** Exercise materials follows **

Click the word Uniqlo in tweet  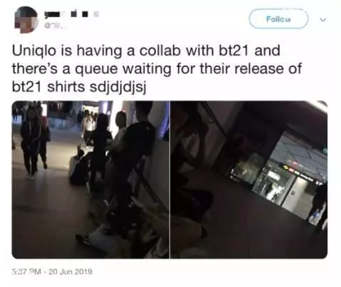point(33,51)
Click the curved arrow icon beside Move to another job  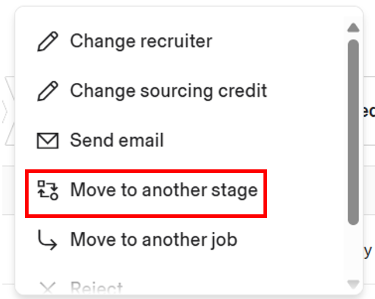[47, 240]
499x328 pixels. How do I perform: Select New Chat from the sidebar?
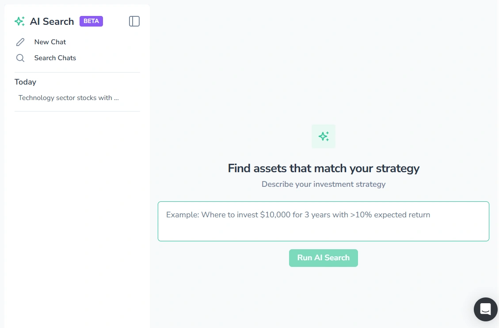pyautogui.click(x=50, y=42)
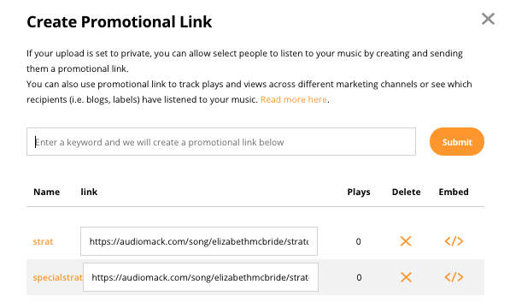Screen dimensions: 510x308
Task: Click the Embed column header
Action: [454, 192]
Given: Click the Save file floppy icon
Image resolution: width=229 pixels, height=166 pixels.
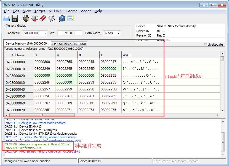Looking at the screenshot, I should (x=15, y=18).
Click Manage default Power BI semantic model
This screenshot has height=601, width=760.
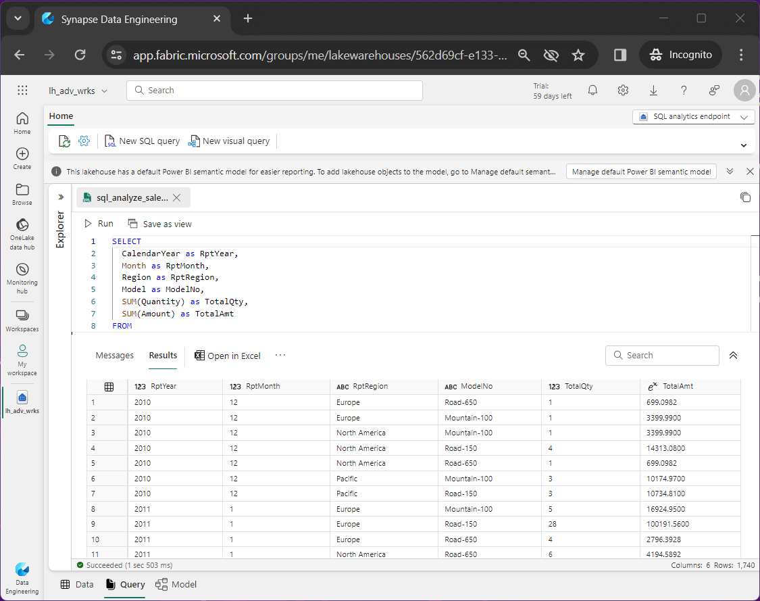pos(641,172)
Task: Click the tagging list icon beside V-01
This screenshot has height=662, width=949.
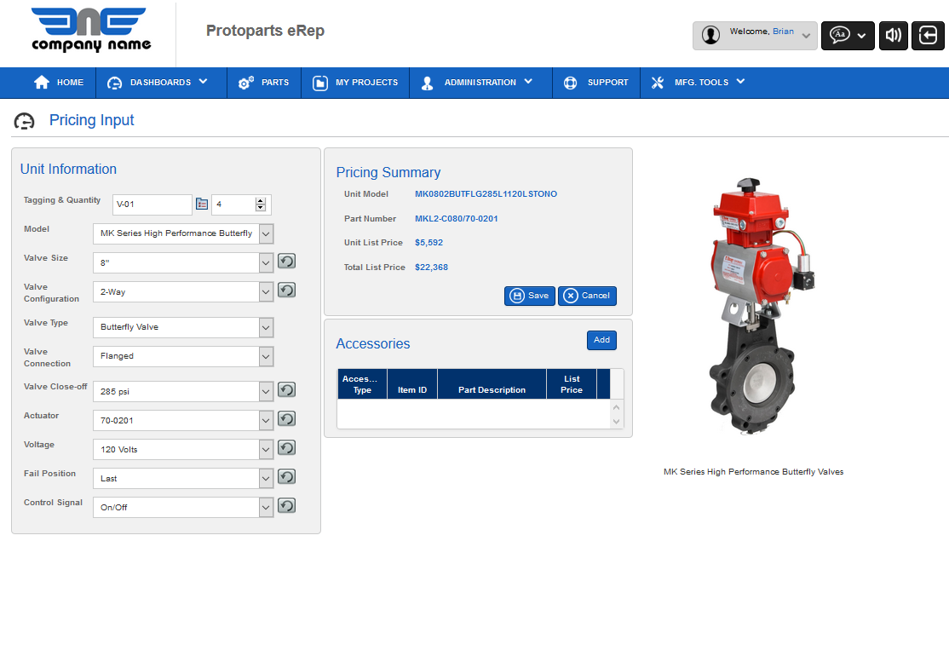Action: pyautogui.click(x=202, y=204)
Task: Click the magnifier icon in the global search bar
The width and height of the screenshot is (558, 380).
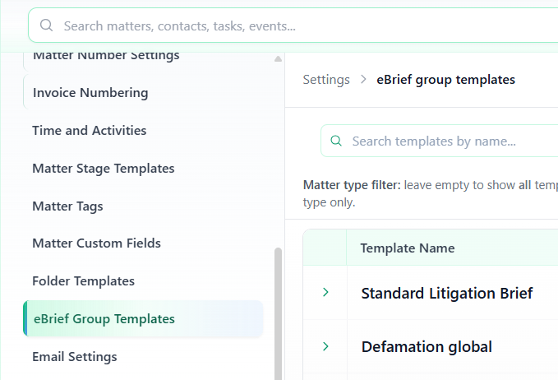Action: 46,25
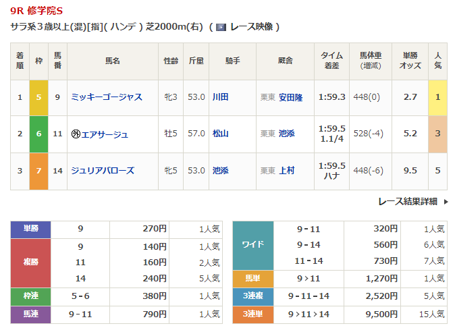455x328 pixels.
Task: Open horse エアサージュ profile
Action: point(105,134)
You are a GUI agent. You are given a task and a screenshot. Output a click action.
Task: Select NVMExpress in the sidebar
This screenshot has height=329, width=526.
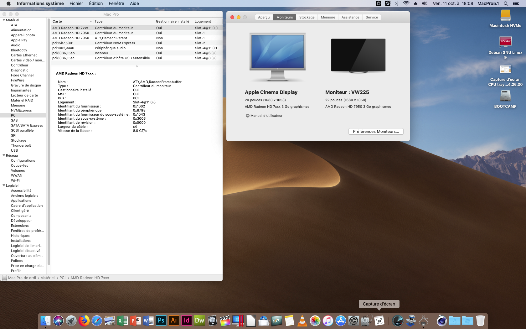21,110
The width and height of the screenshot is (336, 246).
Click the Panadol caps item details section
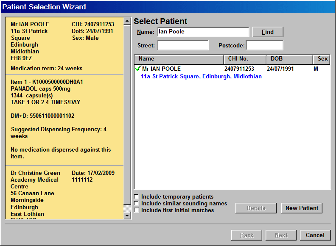point(64,119)
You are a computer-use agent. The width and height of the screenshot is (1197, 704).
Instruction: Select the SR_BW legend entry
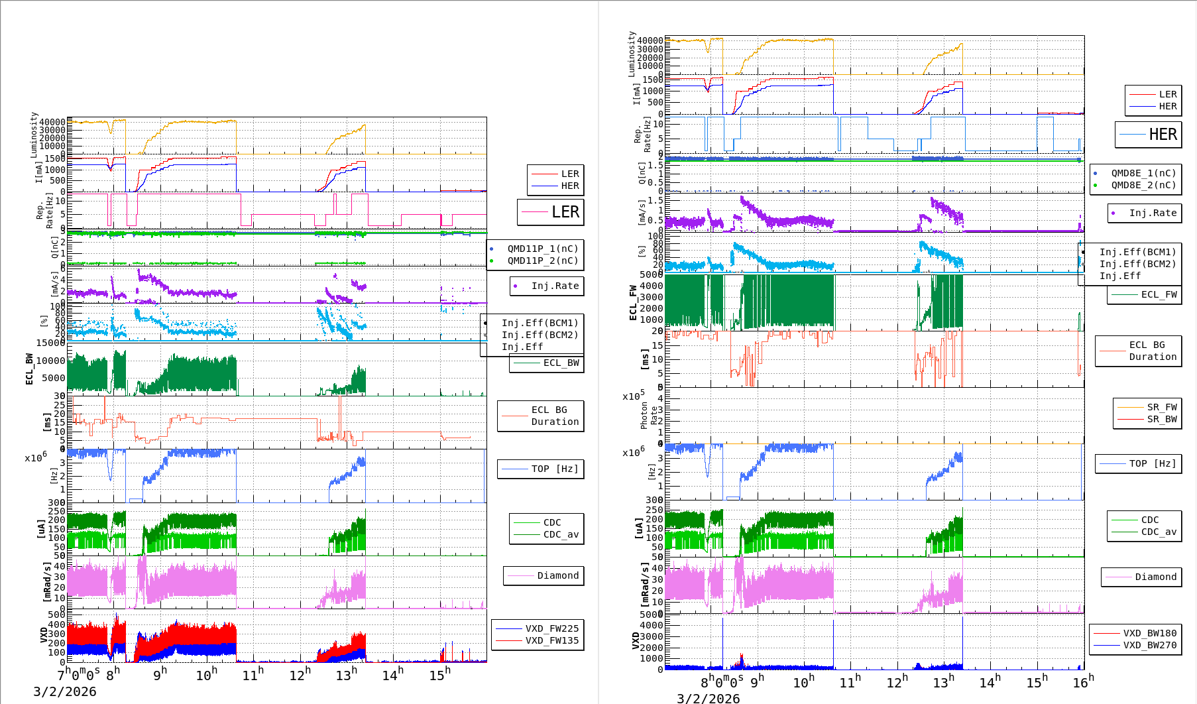1147,419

** End of Exercise materials **

Your answer must be a single number: the count of lines above that hold the word "agent".

▶ Expected output: 2